57 Mansiones. Diese enthielten auch Vorräthe zur Verpflegung der Durchreisenden, förmliche Magazine.

58 Anstatt: hominibus lese ich mit Salmasius: honestioribus.

59 Da eine solche Handlung von dem milden gutmüthigen Alexander nicht wohl angenommen werden kann, so schlägt Salmasius vor zu lesen: injussu Imperatoris, ohne Befehl des Kaisers. Allein es scheint eher der Name des Kaisers, der den Mordbefehl gegeben, ausgefallen zu sein, und erwägt man den Charakter des Maximinus, des Nachfolgers Alexanders, der als Mensch von der niedrigsten Herkunft und vom gemeinen Soldaten zum Throne emporgestiegen, alle Männer von Stande haßte und dem der leiseste Verdacht gegen Jemanden als könne er nach dem Throne streben als Schuldbeweis galt und den die Truppen, als aus ihrer Mitte hervorgegangen, liebten, so dürfte hier wohl Maximinus gemeint sein.

60 Anstatt uxoris sororis muß matris uxoris gelesen werden.

61 Parther und Perser werden bei den römischen Schriftstellern, namentlich den Dichtern, unzähligemal verwechselt. Allein gerade hier ist diese Verwechslung nicht gleichgültig. Es waren die Perser, gegen welche Alexander zog, weil ihr König Artaxerxes oder Ardschir, Stifter der Dynastie der Sassaniden, nach dem Sturze des parthischen und der Wiederherstellung des persischen Reiches als Nachfolger des Cyrus die Räumung und Abtretung aller einst zum persischen Reiche gehörigen Länder, d. h. aller asiatischen Besitzungen der Römer nebst Aegypten, von Alexander forderte, was dieser natürlich abschlug.

62 Die Alten kannten unsern Reitsattel nicht. Seine Erfindung fällt erst in die Mitte des vierten Jahrhunderts.
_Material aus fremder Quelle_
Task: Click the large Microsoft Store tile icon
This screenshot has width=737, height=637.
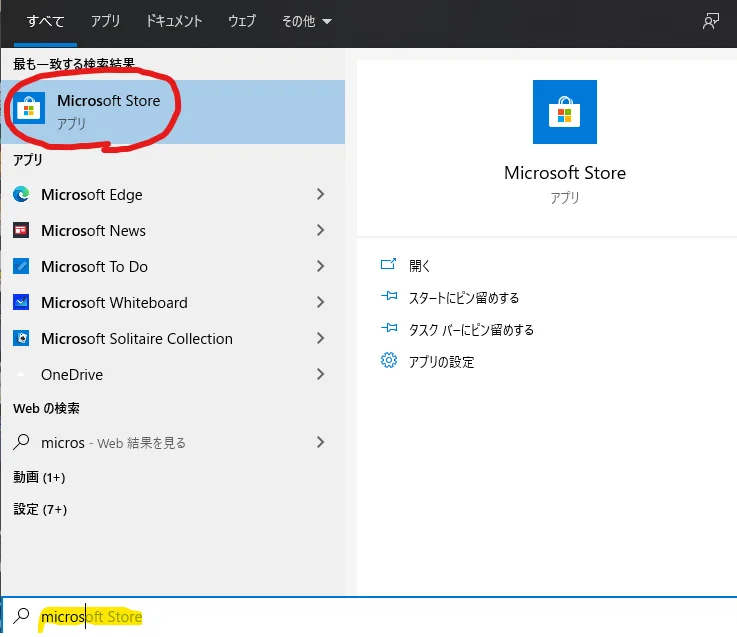Action: click(564, 113)
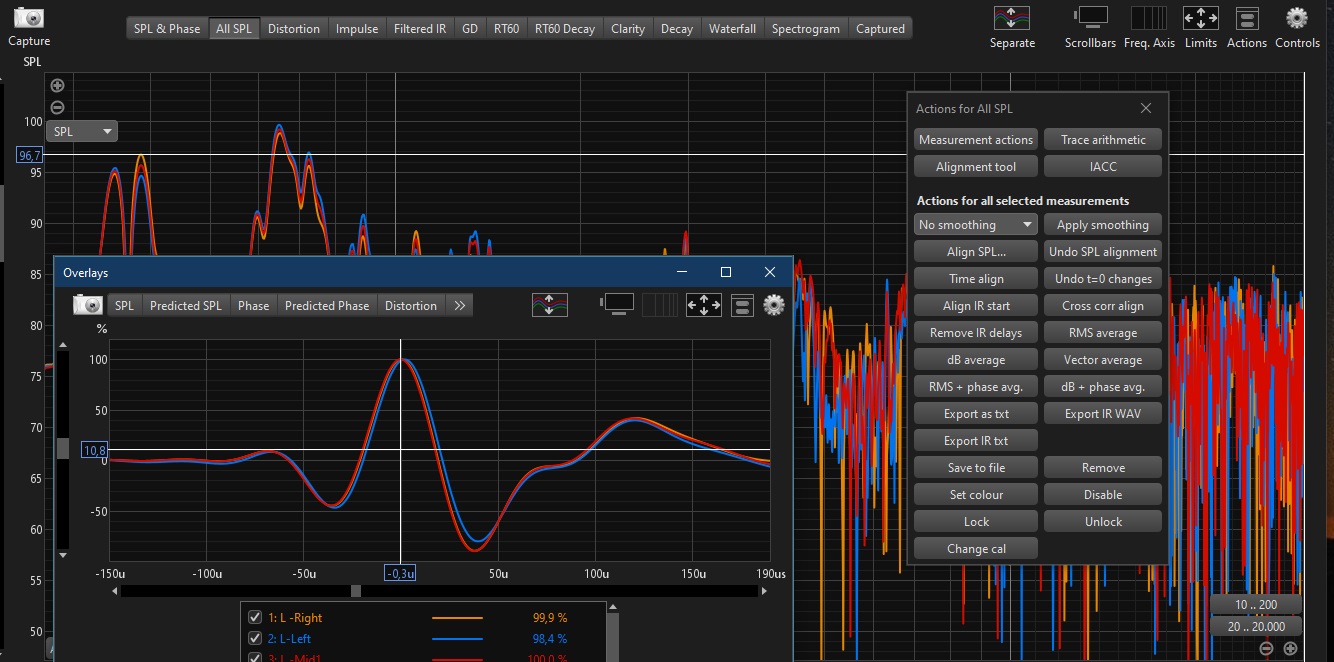Click the 20 .. 20.000 range button

click(1256, 627)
63 Der makedonische Alexander hatte nur Argyraspiden, d. h. Soldaten mit silbernen Schilden gehabt, der römische suchte ihn noch durch Chrysoaspiden, oder Soldaten mit goldenen Schildern, zu übertreffen.
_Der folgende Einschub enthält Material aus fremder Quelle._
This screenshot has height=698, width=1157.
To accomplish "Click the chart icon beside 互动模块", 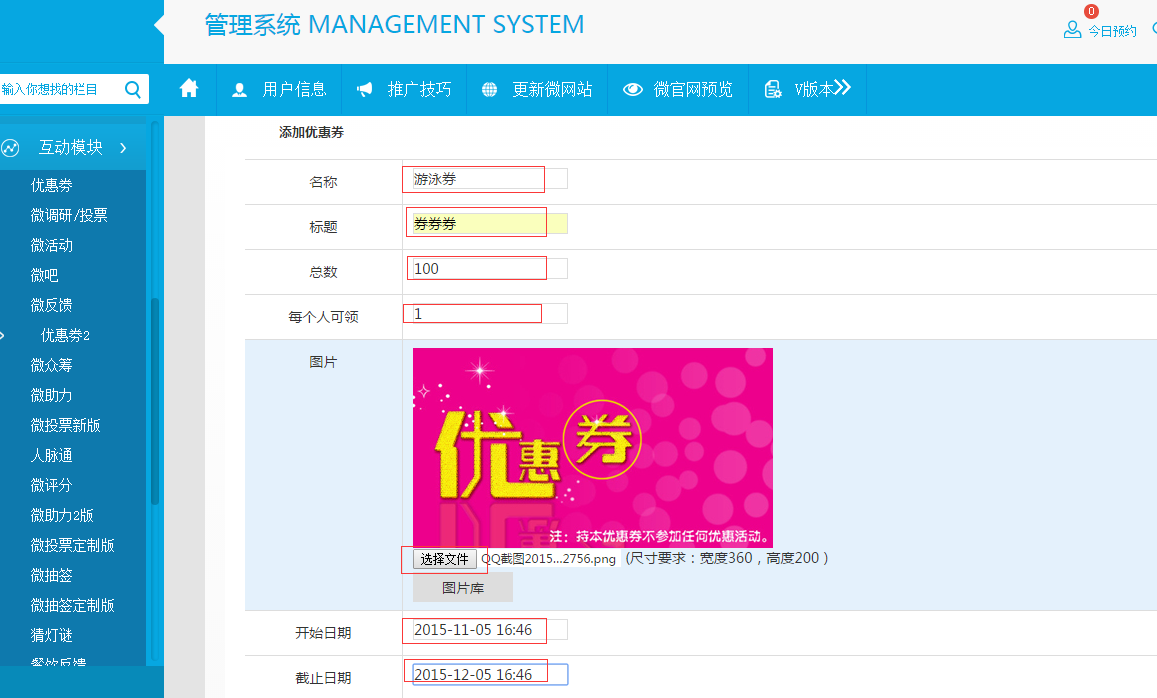I will point(11,148).
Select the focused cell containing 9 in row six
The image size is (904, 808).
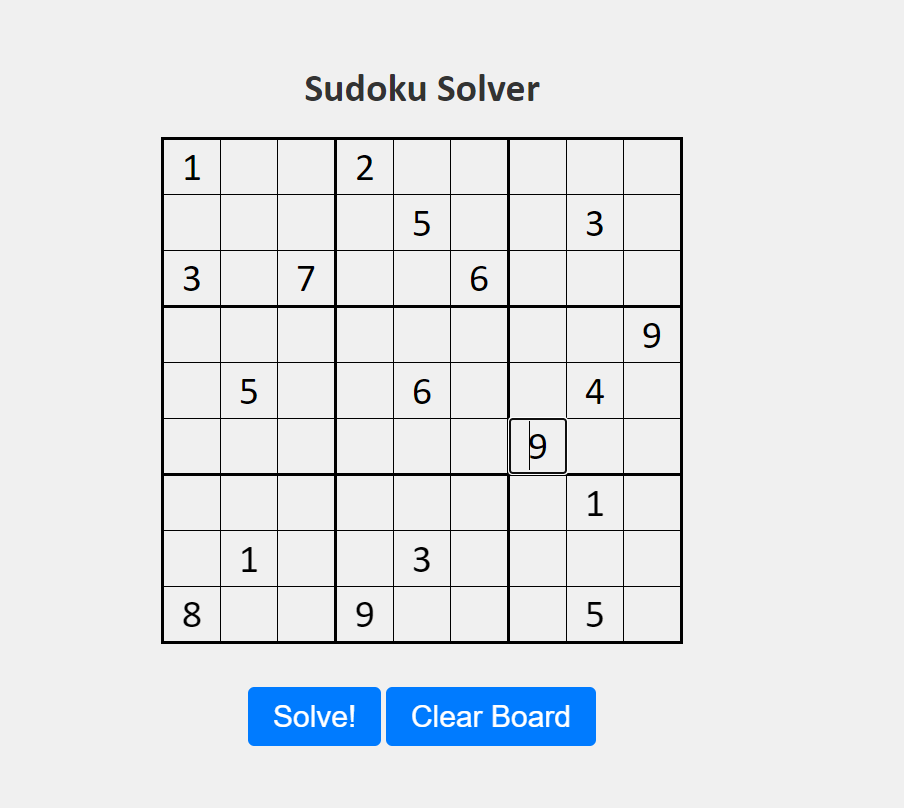pyautogui.click(x=538, y=446)
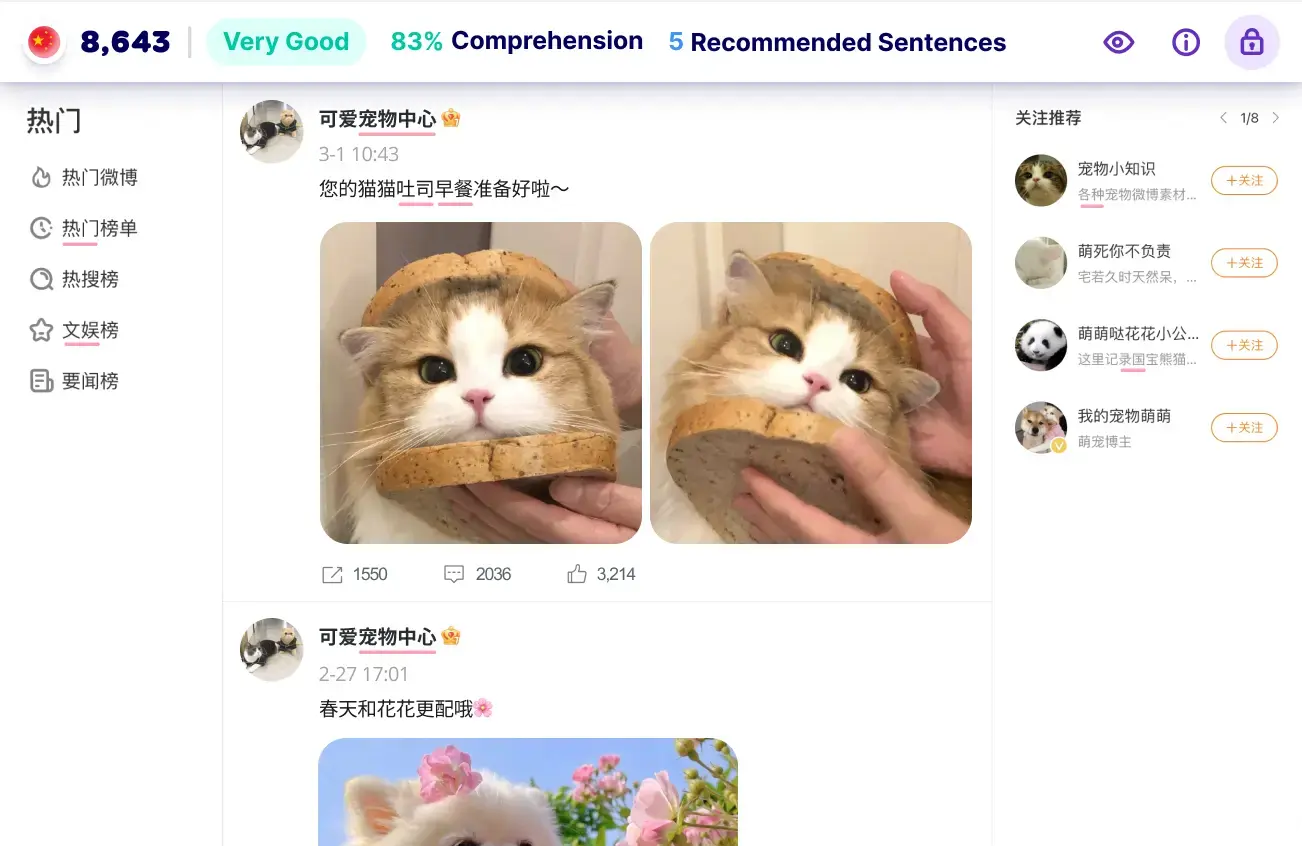
Task: Like the cat toast post with thumbs-up
Action: 577,574
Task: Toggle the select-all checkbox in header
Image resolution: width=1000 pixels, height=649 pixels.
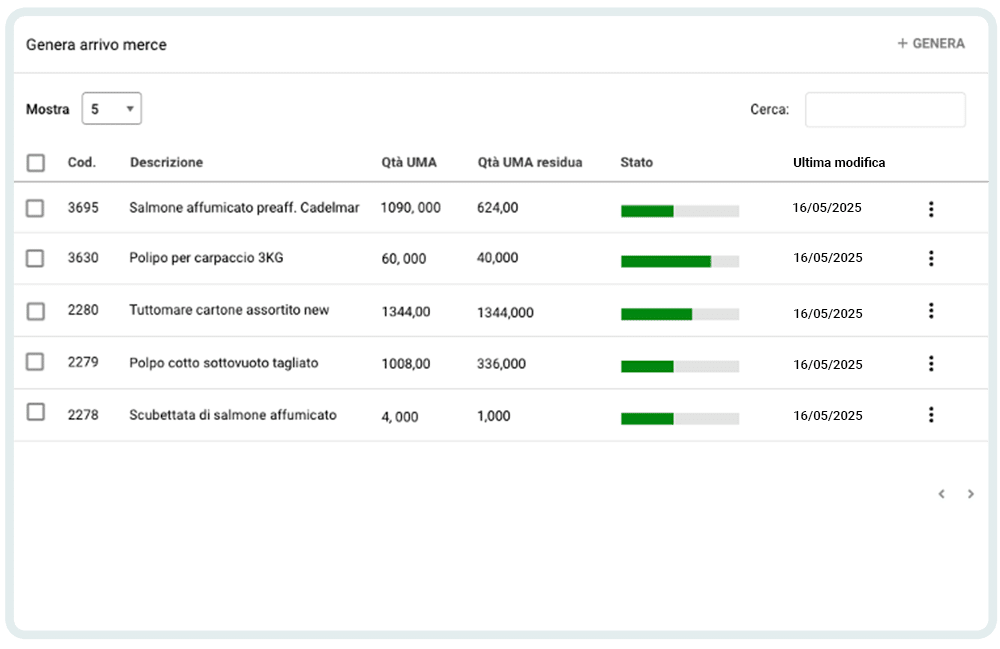Action: (36, 163)
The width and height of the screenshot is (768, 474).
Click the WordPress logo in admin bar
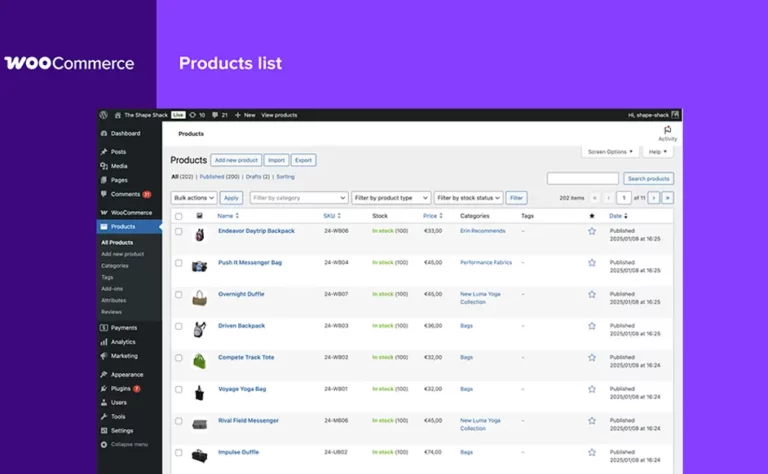pos(104,115)
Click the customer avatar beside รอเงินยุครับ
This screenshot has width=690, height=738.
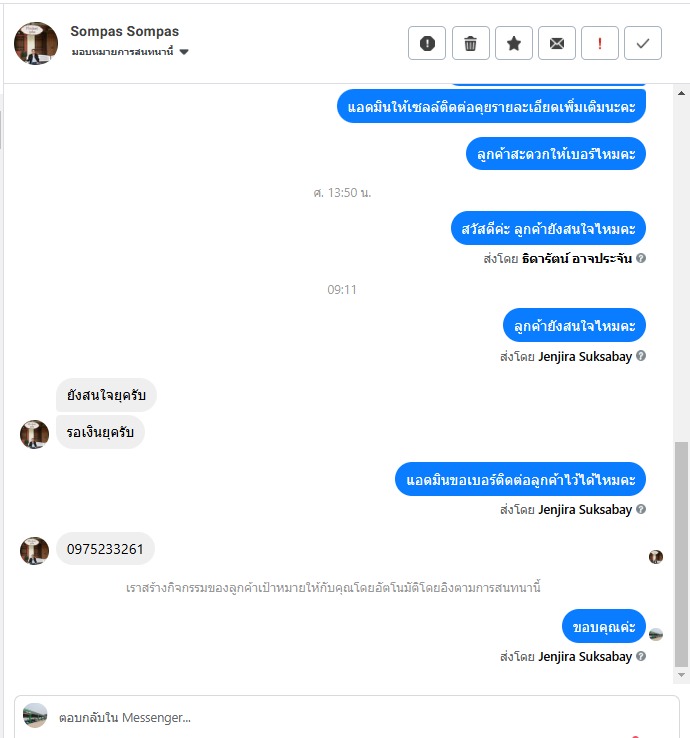34,434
64 Die makedonische Phalanx hatte nur aus 16000 Mann bestanden.

65 Die von Lampridius berücksichtigte Stelle Herodians befindet sich bei diesem im 9. Kap. des 6. Buches; allein Herodian gibt als Grund dieser Benennung keineswegs an, weil Alexander keinen Senatoren, sondern nur, weil er Niemanden ohne gerichtliches Urtheil habe hinrichten lassen.

66 Nämlich Euphrat und Tigris.

67 Wenn zur Feier des Sieges über ein Volk zu Rom Spiele gegeben wurden, so erhielten diese zuweilen von dem besiegten Volke den Namen.

68 Lampridius scheint hier im Herodian entweder anders, oder flüchtig gelesen zu haben. Denn dieser Geschichtschreiber sagt 6,6 das Heer sei theils durch Krankheiten, theils durch das Schwert, theils durch die Kälte zu Grunde gegangen.

69 Mauritanien war unter den Kaisern doppelt, nämlich Cäsariensis, der östliche, und Tingitana der westliche Theil des Landes. Der letztere erstreckte sich vom Flusse Mulucha (jetzt Mulvia) bis zum atlantischen Meere und hatte seinen Namen von der Stadt Tingis (jetzt Tanger).

70 Nach Einigen Siklingen, oder, wie in neuerer Zeit wahrscheinlich gemacht wurde, Bretzenheim bei Mainz. Der Ort hieß vollständig Sicila Britannorum und daher glaubten mehrere Alte, er liege in Britannien.

71 In Gallien bestand eine sehr einflußreiche mächtige Priesterkaste unter dem Namen Druiden, welche neben dem Opferdienste und der Sittenlehre namentlich die Naturkunde oder mit andern Worten die Weissagung und Magie übte. Es gab aber auch weibliche Priesterinnen, Druidinnen, deren Einrichtung und Verhältniß zu den Druiden zwar nicht bekannt ist, die aber auch neben andern Wunderkräften die Gabe hatten, die Zukunft zu wissen und vorauszusagen (man vergl. darüber in unsern Geschichtschreibern das Leben Aurelians Cap. 44 und Numerians Cap. 15).

72 Anstatt: adeo illum magis odio fuisse lese ich: ideo Claudium magis odio fuisse.

73 Anstatt suum lese ich mit Salmasius: Syrum.